The sedation, subordination and emasculation of young men

Testosterone is an interesting hormone. The more a man uses it, the higher his levels become. And the higher his levels become, the more he wants to use it. Exercise, especially resistance training like weight lifting, increases T levels. And then the increased T levels make a man want to go lift some weights. It’s a virtuous circle.

If gasoline in a car were like T in a man’s body, the more you drove, and the harder you drove, the more gas there would be in your tank.

But there’s not much gas in the tank of young men these days. The Cleveland Clinic and other researchers report that men today, especially young ones, have less T than ten, twenty or fifty years ago. Odds are, you’re not the man your father was.

Testosterone does more than make a man want to hit the weights. It also makes him happier, healthier, sexier, more muscular, more productive, and more reproductive.

Notwithstanding BS about testosterone poisoning, in medicine there’s no such thing as too much T unless a person is taking anabolic steroids. But too little T is a common problem, and is frequently treated with T supplements that are absorbed through prescription lotions or skin patches.

So what has happened to the T levels in young men? I have several theories that are interrelated. Young men exercise less and eat more than they used to. When I was growing up, boys were usually skinny until well into their 20s. Now, boys stop being skinny by the time they’re teenagers.

Just as higher T levels produce more physical activity, and more physical activity produces higher T levels – that virtuous circle – it’s a fact that lower T levels produce less physical activity which produces lower T levels. The virtuous circle turns into a vicious one. The less you exercise, the less you want to.

Relatedly, young men take a lot of drugs these days. Some of that is pot, which is now very common. Anyone who has been around pot knows that it decreases a person’s ambition and physical activity.

Other drugs are medical treatments for perceived emotional disorders such as depression, hyperactivity, and attention deficits. In the old days, these “disorders” in boys were considered annoying but natural. But now, parents, teachers and ubiquitous counselors diagnose such boys as persons in need of pharmacological intervention.

My own observation is that these pharmacological interventions usually (but not always) hurt the boy more than they help him. Some depression, anxiety and mood swings are part of growing up. After you grow up, they’re part of life.

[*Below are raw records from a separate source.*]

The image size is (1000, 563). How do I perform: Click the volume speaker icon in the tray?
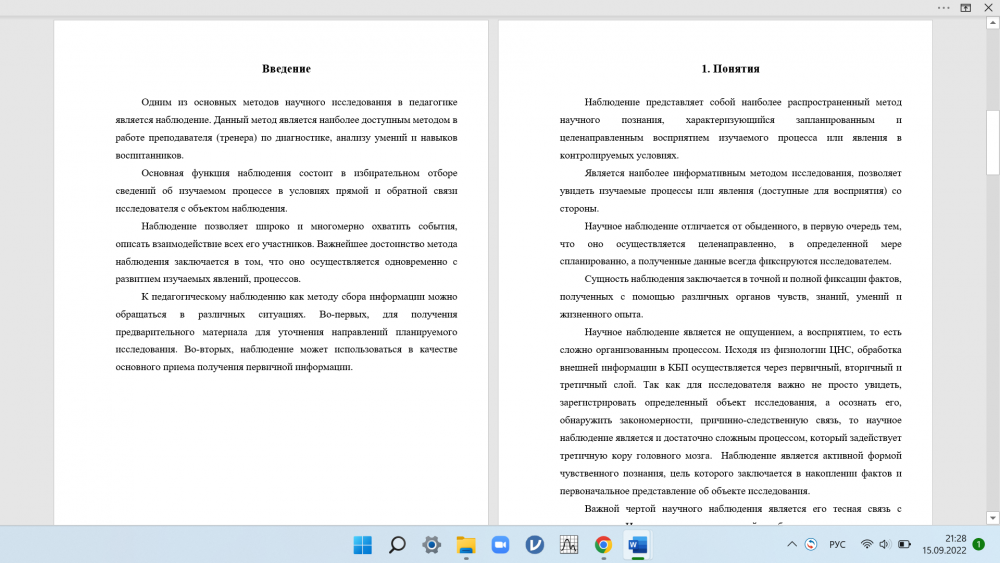(885, 545)
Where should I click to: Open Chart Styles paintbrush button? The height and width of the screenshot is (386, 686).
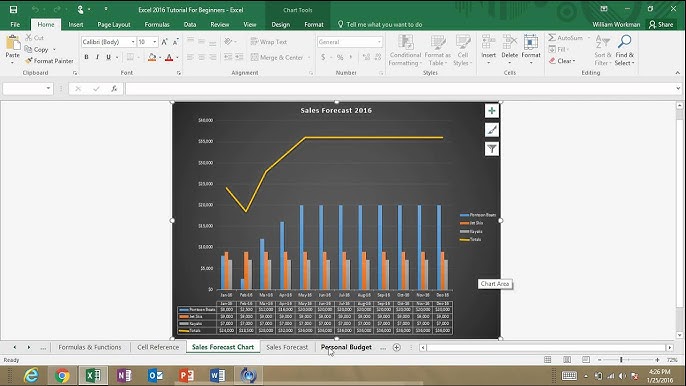coord(492,130)
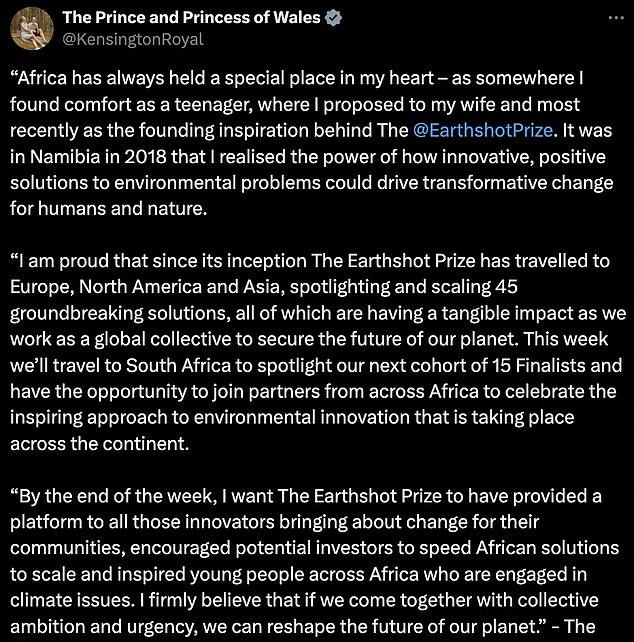Viewport: 634px width, 642px height.
Task: Click the words 'Europe, North America and Asia'
Action: point(145,287)
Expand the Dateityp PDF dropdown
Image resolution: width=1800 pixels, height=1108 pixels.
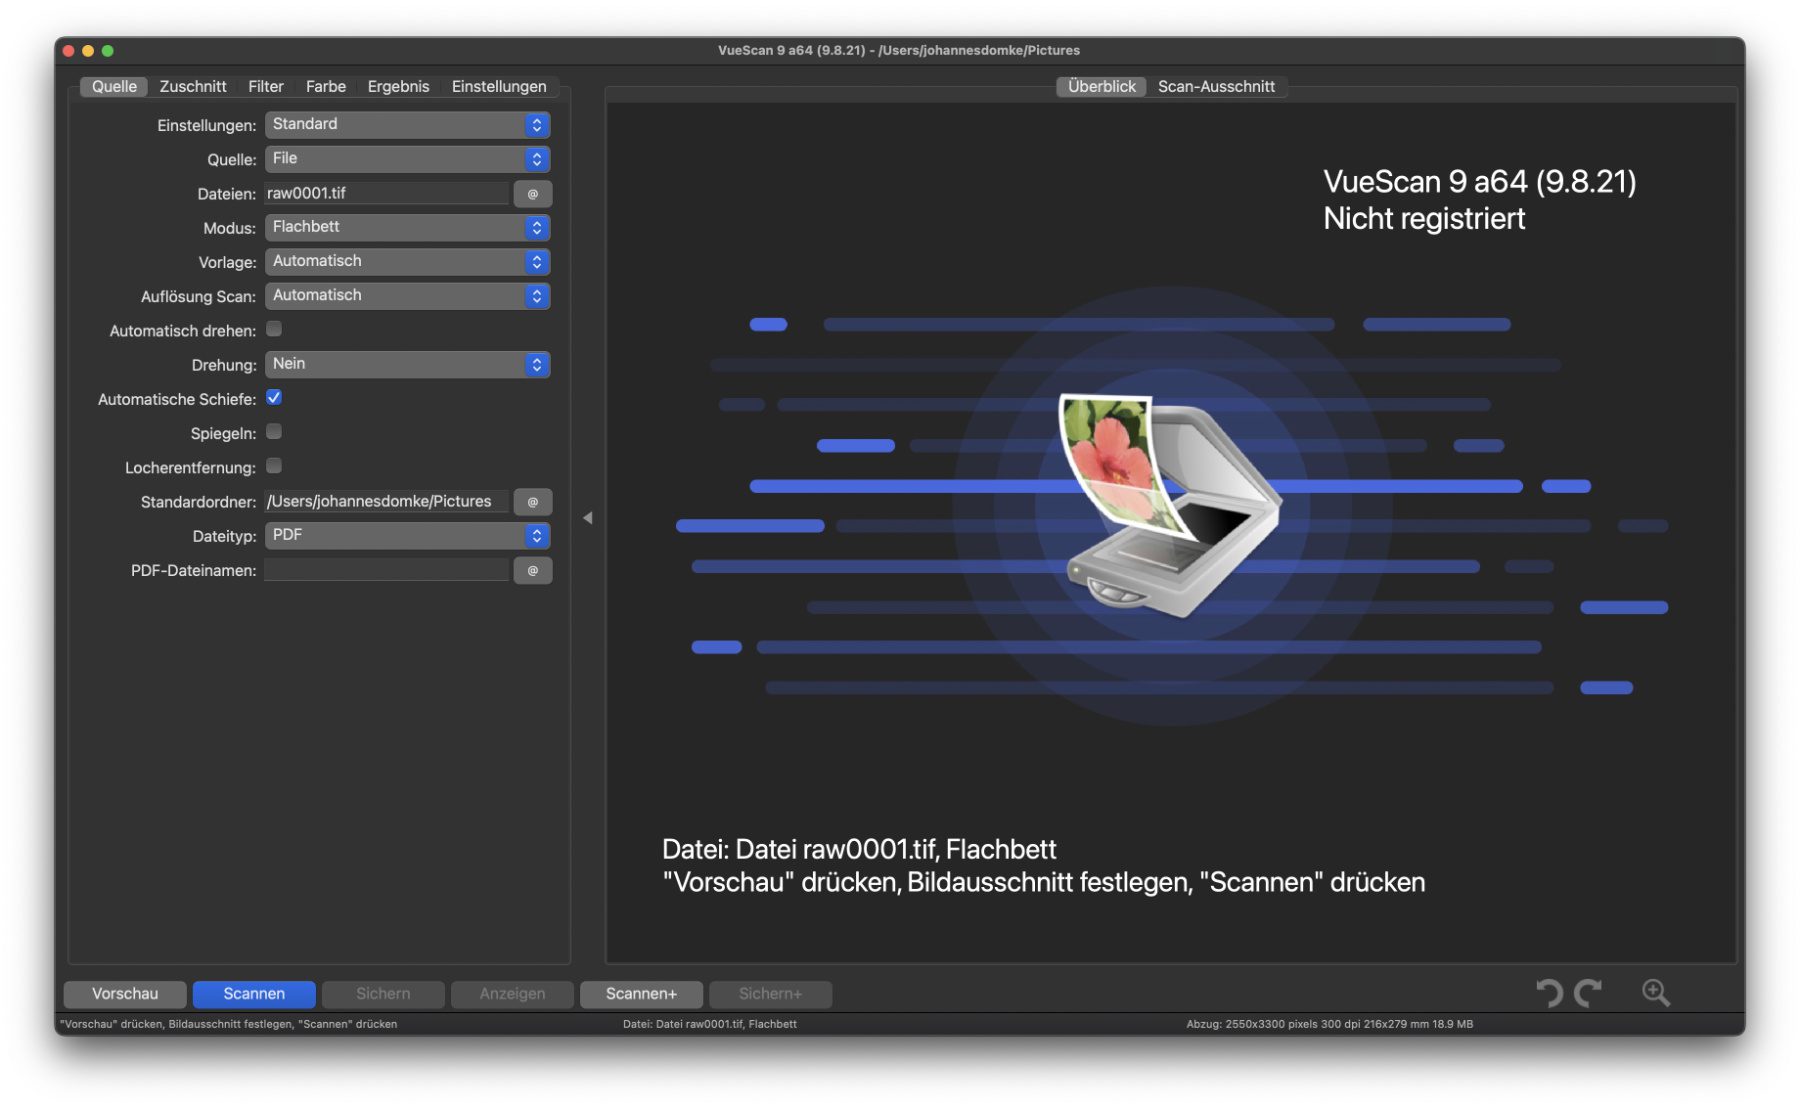tap(407, 536)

Medicating one’s way out of the pain and joy of life is no way to live. If Vincent van Gogh had been prescribed antidepressants, he might not have cut his ear off. But he might not have painted either. If Ernest Hemingway had been medicated, maybe he wouldn’t have put a shotgun to his head but maybe we wouldn’t have For Whom the Bell Tolls. If Abraham Lincoln had pharmacologically treated his frequent depression, he might have been more pleasant to be around but the Union might have lost the Civil War – and the diminished Free World might well have subsequently lost WWII or the Cold War.  

Whether these drugs hurt or help, they certainly have a sedating effect. Sedated boys are less physically active, which consequently lowers their T levels, which consequently lowers their activity levels. The boys’ parents and teachers, if not the boys themselves, like that. So do the pharmaceutical companies.

The plan is typically to administer these sedatives for a few months or maybe a few years, but it’s now common to see young men in their 30s who have been on them for decades – all their teenage years and adult lives.

Scientific American reports that at any given time one in six Americans is taking prescription mood altering drugs like antidepressants or lithium, and a far greater number have taken such drugs at one time or another. The study was done in the mid-2010s, and the number is certainly higher now.

Finally, there are societal pressures on boys to behave more like girls. At the extreme, this pressure pushes boys going through normal pre-teen and teenage sexual confusion and frustration into concluding they’re actually girls trapped in male bodies, notwithstanding that pesky Y chromosome.

That extreme is fortunately still relatively rare. But it’s not rare to pressure boys to behave in a way that is non-disruptive. Don’t act up, is the message. Old-time boyhood shenanigans, like cutting off a girl’s pigtail, are now likely to produce a trip not to the principal’s office but to the police station. The pressure not to be disruptive extends to the natural T-driven ambitions of boys and young men.

Achievement, creativity, strength and independence are all discouraged. Merit has been abolished, all creativity is deemed equal in quality, strength is something to be ashamed of, and independence is considered sociopathic.

And so here we are. Young men – the human demographic that historically and anthropologically has been the strongest and most ambitious – are pussies. Another Hemingway, another van Gogh and another Lincoln are out there somewhere. It’s a pity they’ll never create their masterpieces.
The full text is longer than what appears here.